Aim of the exercise: Below are the records; give again exactly the lines from the one containing "Instruction: Open the" through the one containing "You are a computer-use agent. This", leaving out pictures.

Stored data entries
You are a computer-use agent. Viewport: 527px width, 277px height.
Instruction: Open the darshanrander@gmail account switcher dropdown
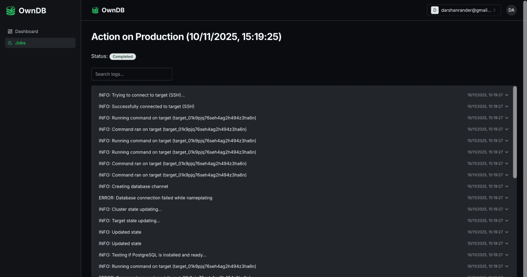[x=463, y=10]
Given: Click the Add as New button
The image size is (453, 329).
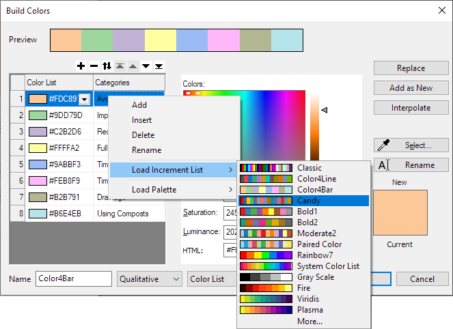Looking at the screenshot, I should [x=411, y=88].
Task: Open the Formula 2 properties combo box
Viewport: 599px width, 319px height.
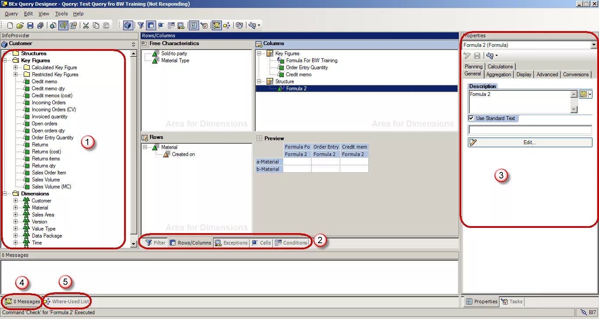Action: pyautogui.click(x=594, y=44)
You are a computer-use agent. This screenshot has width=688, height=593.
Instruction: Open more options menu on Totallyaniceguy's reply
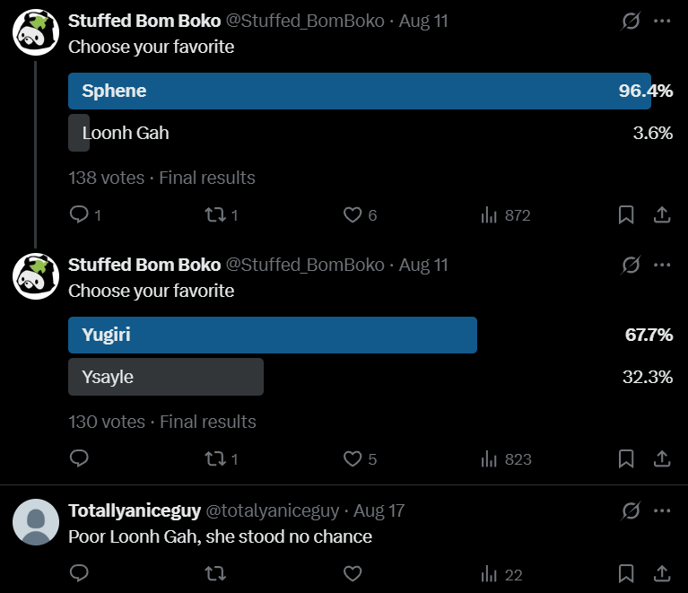(662, 510)
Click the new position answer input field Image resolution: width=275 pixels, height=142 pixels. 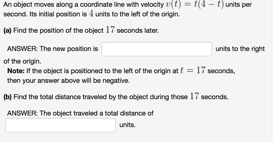pyautogui.click(x=157, y=49)
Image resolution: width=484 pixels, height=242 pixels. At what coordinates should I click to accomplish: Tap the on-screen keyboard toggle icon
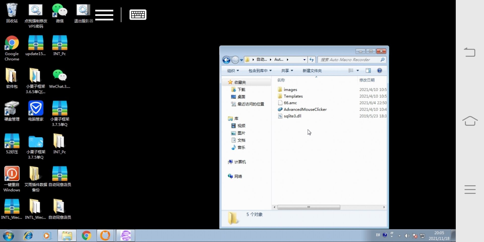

Solution to this task:
Instruction: Open the darshanrander@gmail account switcher dropdown
[x=463, y=10]
Given: Click the Add as New button
The image size is (453, 329).
Looking at the screenshot, I should [x=411, y=88].
Task: Open the Formula 2 properties combo box
Viewport: 599px width, 319px height.
Action: pyautogui.click(x=594, y=44)
You are a computer-use agent. This screenshot has width=688, height=593.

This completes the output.